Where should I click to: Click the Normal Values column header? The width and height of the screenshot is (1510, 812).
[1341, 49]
==
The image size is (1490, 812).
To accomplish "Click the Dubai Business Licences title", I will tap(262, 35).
...
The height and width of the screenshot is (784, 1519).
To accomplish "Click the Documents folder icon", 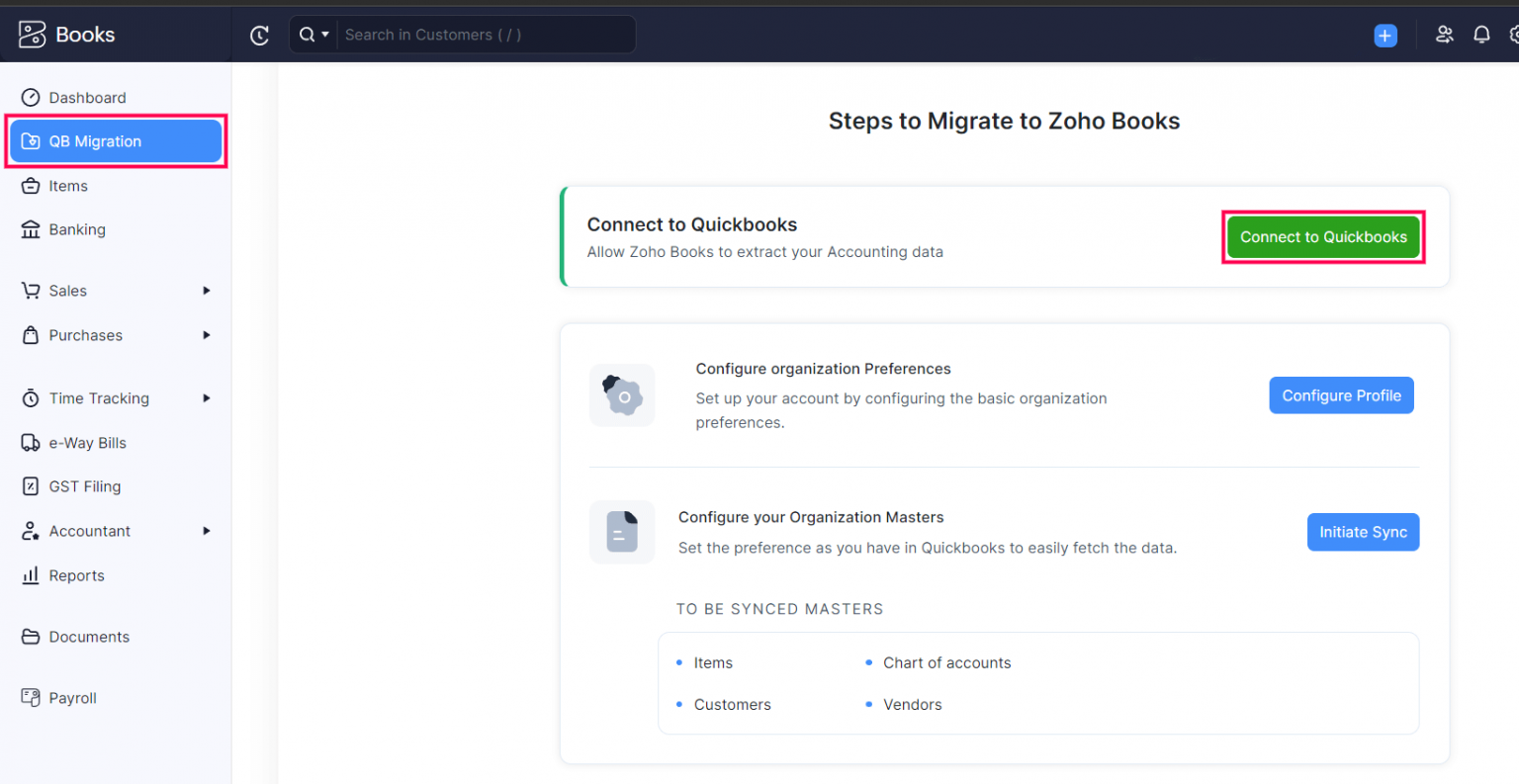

Brief:
Starting at the listing line that contains "The image size is (1490, 812)." and stopping after the one that contains "will tap(262, 35).", write those lines out again with "title" changed to "heading" and nothing else altered.

Exercise solution:
The image size is (1490, 812).
To accomplish "Click the Dubai Business Licences heading", I will tap(262, 35).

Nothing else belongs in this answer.